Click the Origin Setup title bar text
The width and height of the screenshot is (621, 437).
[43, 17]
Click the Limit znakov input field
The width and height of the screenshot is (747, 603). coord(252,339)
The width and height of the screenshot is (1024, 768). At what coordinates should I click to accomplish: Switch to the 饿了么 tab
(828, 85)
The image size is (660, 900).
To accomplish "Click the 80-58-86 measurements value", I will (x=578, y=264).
══════════
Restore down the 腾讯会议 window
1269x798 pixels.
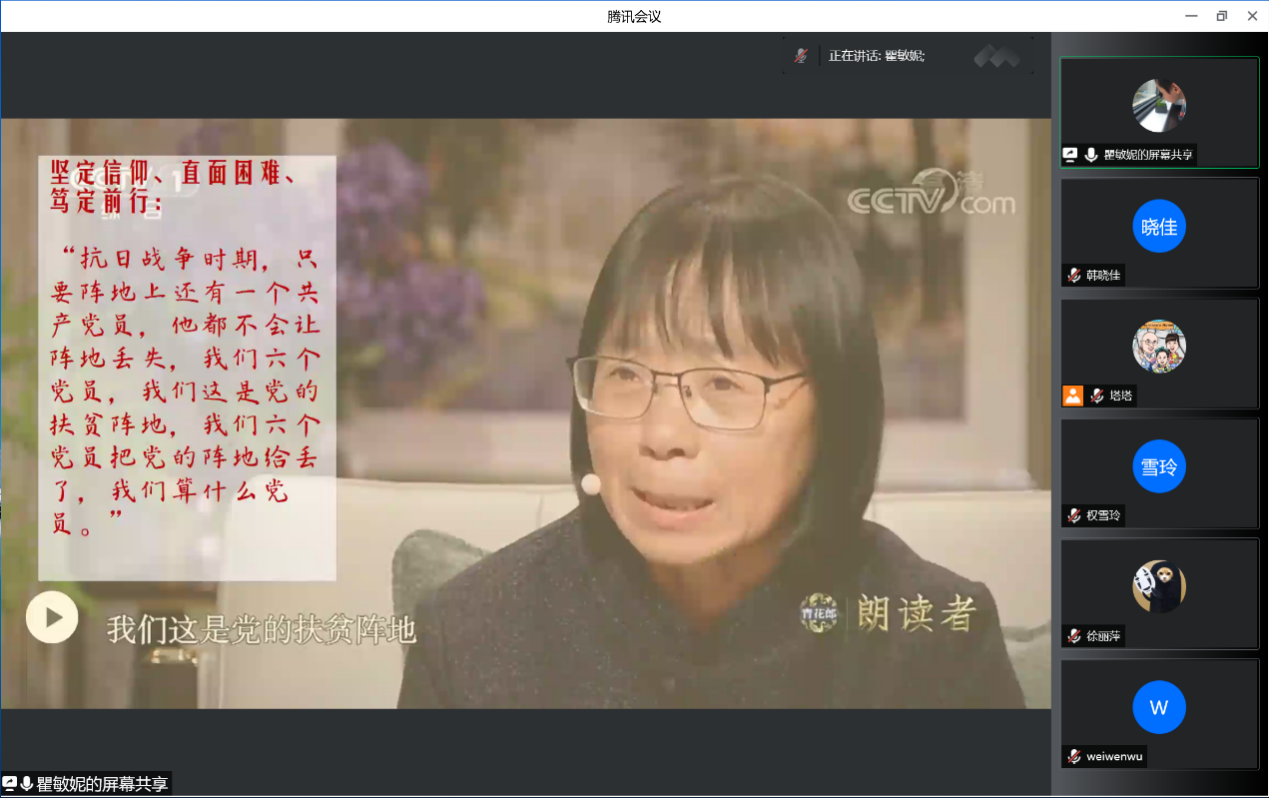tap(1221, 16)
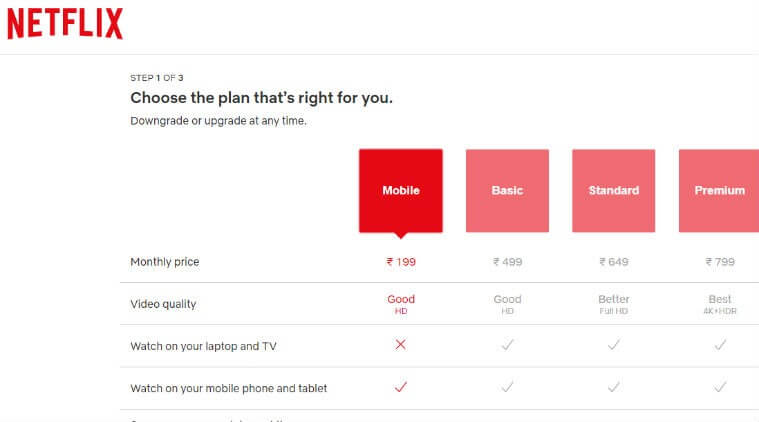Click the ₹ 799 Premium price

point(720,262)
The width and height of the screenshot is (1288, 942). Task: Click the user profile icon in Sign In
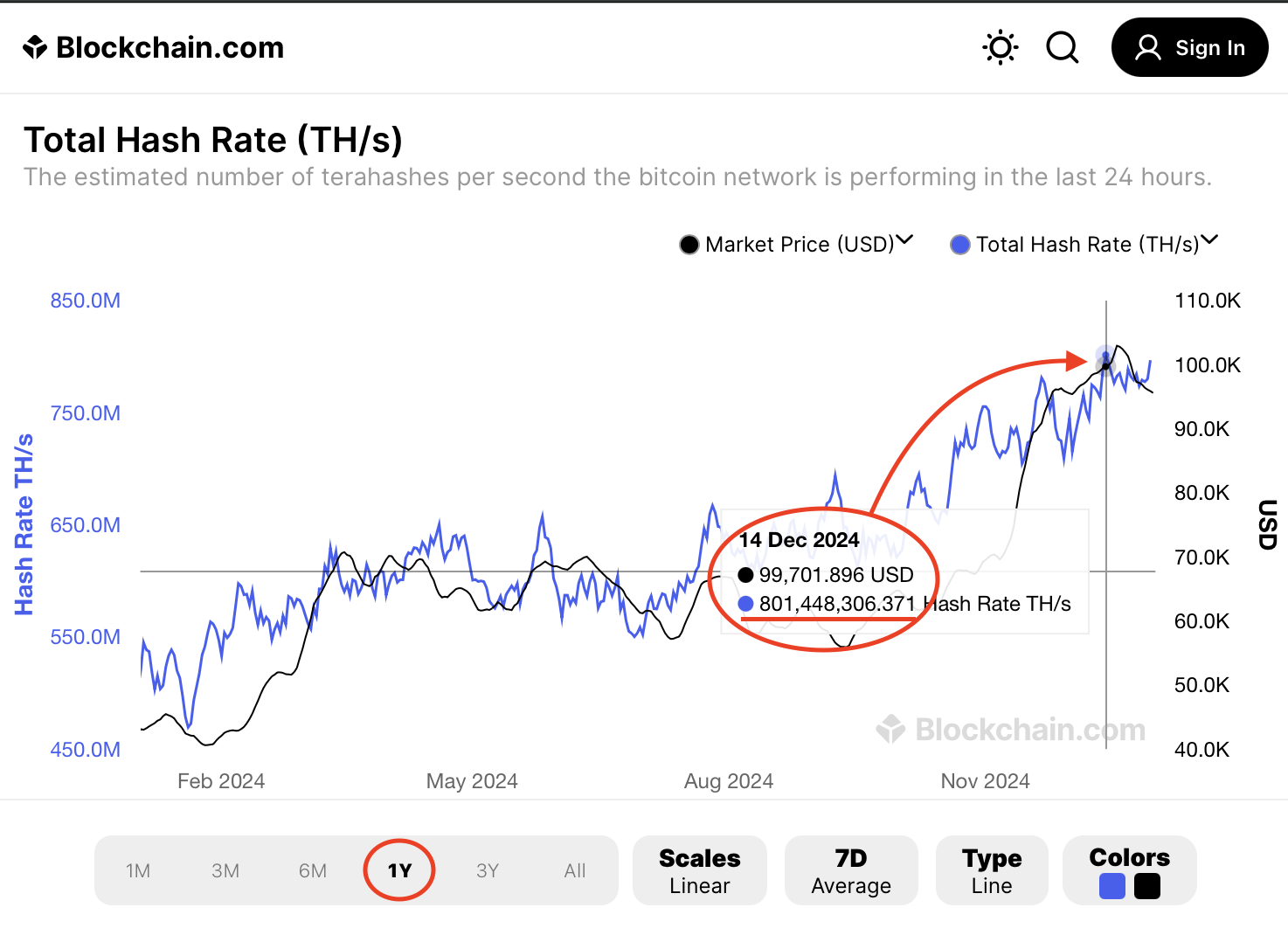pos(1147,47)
══════════
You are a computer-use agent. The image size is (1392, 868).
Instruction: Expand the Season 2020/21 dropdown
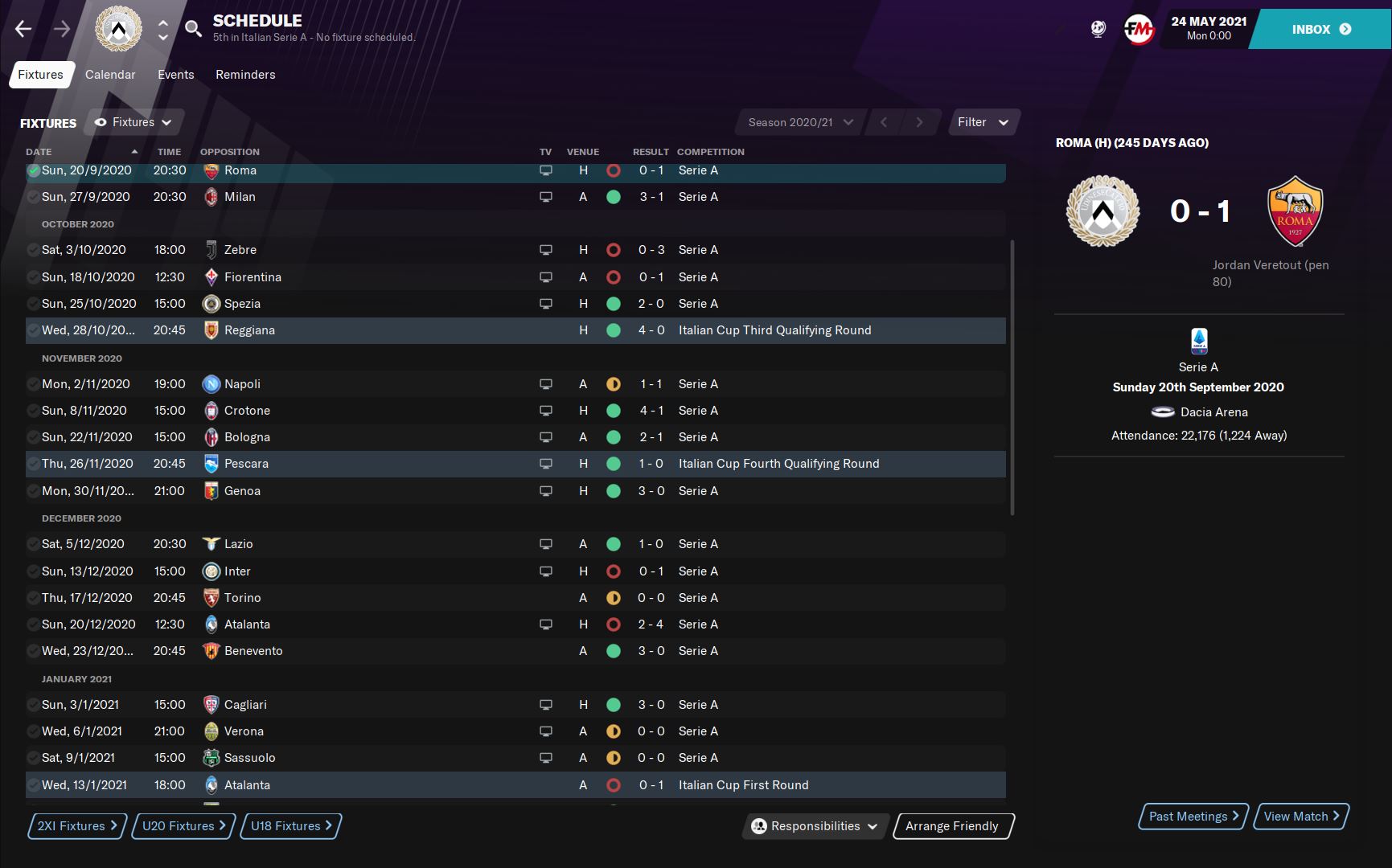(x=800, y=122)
══════════
== WHAT TO PRODUCE ==
Return the items exactly as they appear, from the line containing "Click the Origin Setup title bar text" through the line containing "will (x=578, y=264).", with both of those lines included.

== REPLY ==
Click the Origin Setup title bar text
The width and height of the screenshot is (621, 437).
[43, 17]
Click the Limit znakov input field
The width and height of the screenshot is (747, 603). coord(252,339)
The width and height of the screenshot is (1024, 768). At what coordinates should I click to accomplish: Switch to the 饿了么 tab
(828, 85)
The image size is (660, 900).
To accomplish "Click the 80-58-86 measurements value", I will (x=578, y=264).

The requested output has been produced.